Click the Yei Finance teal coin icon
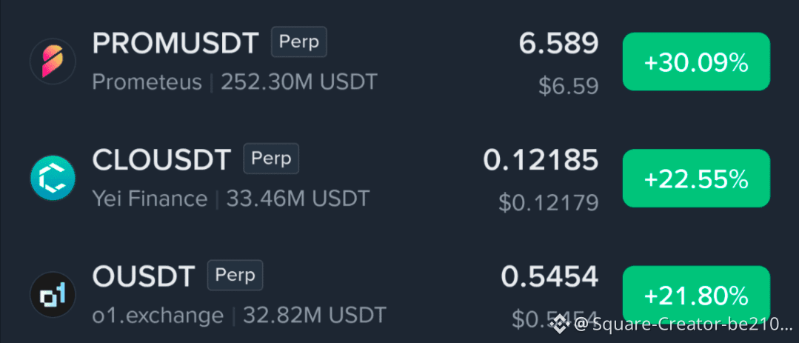 tap(53, 178)
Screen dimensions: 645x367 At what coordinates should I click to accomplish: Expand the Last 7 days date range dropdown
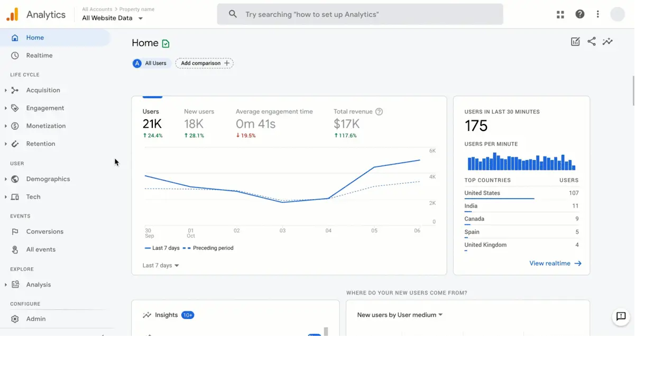[x=160, y=265]
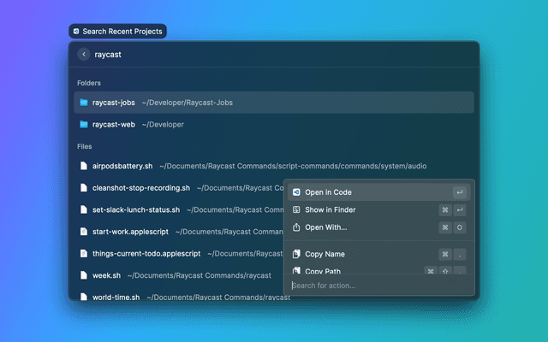Click the raycast-web folder icon
This screenshot has width=548, height=342.
coord(84,125)
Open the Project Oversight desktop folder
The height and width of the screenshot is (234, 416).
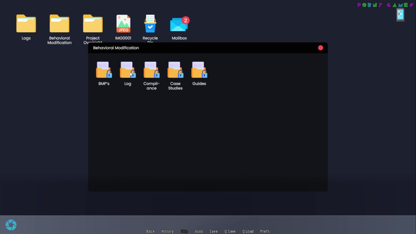pos(93,24)
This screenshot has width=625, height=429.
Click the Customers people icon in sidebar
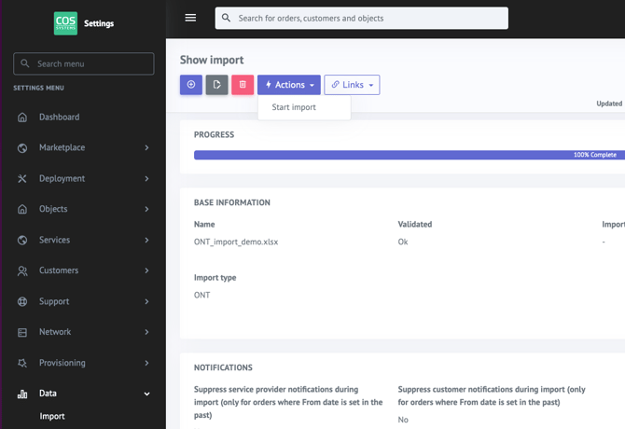tap(22, 271)
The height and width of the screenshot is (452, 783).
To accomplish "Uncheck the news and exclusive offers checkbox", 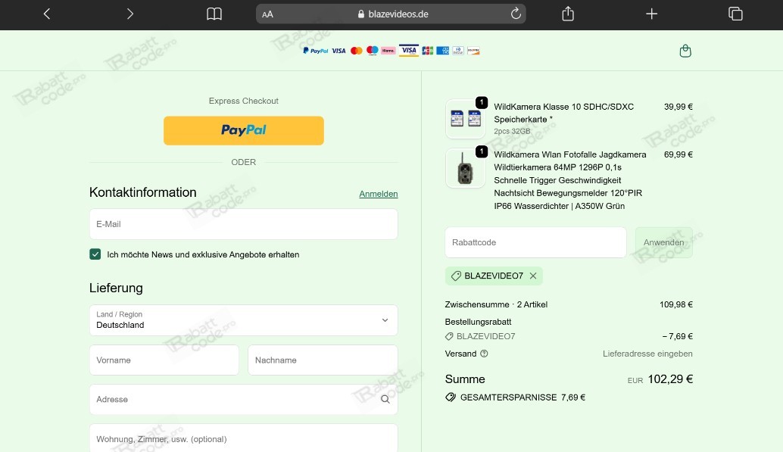I will pos(95,254).
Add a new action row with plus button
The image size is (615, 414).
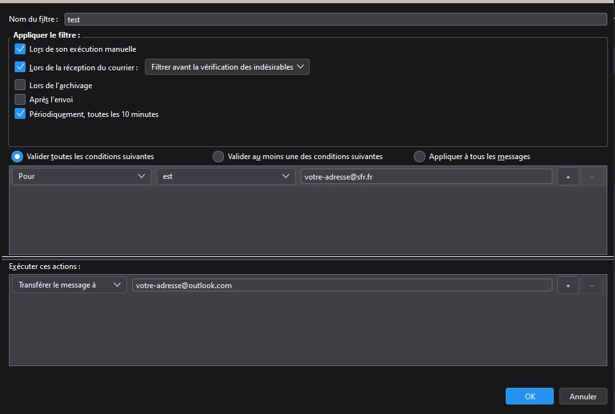(x=568, y=286)
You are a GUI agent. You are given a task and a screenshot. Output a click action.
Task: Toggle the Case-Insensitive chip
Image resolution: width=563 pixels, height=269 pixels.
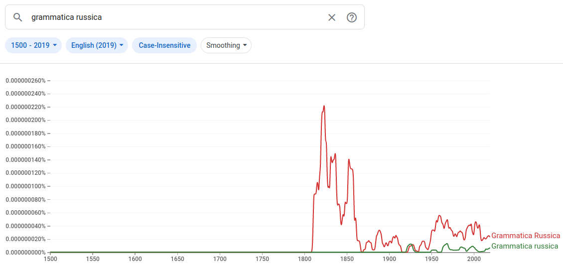(164, 45)
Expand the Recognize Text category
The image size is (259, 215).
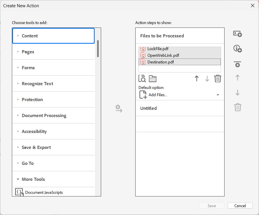coord(37,84)
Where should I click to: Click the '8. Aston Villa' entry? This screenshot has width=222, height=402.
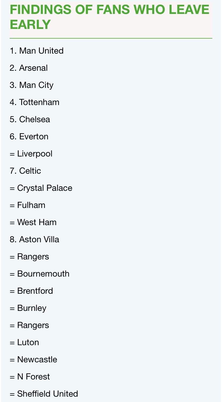pyautogui.click(x=34, y=239)
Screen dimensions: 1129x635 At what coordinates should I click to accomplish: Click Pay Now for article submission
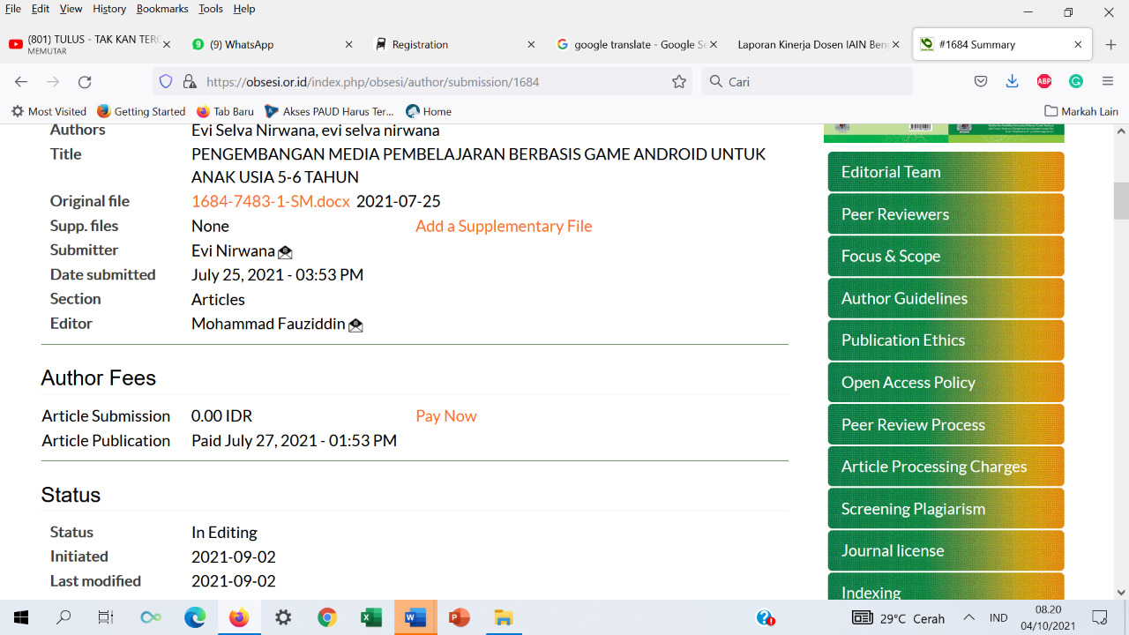445,416
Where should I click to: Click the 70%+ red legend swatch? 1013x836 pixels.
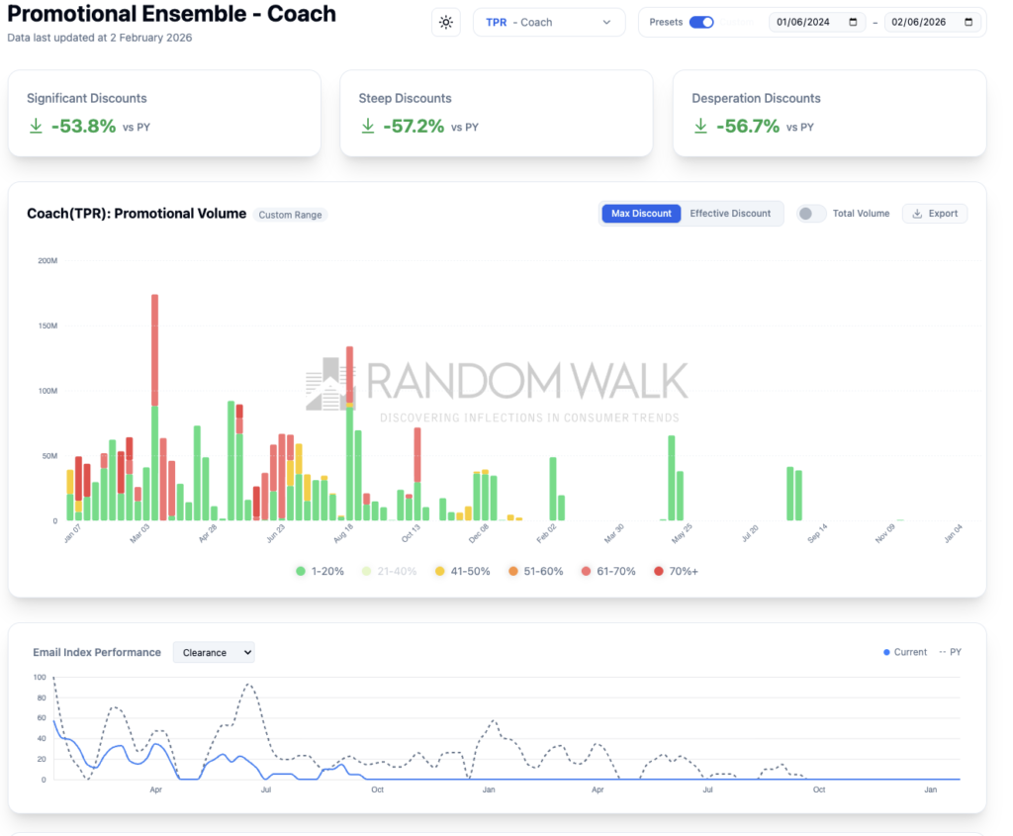click(x=659, y=572)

════════════════════

▸ **Problem description**
In the records, which lines use the word "action"? Report them.

▸ **Written solution**
Add a new action row with plus button
You are a GUI agent. You are given a task and a screenshot. Output a click action.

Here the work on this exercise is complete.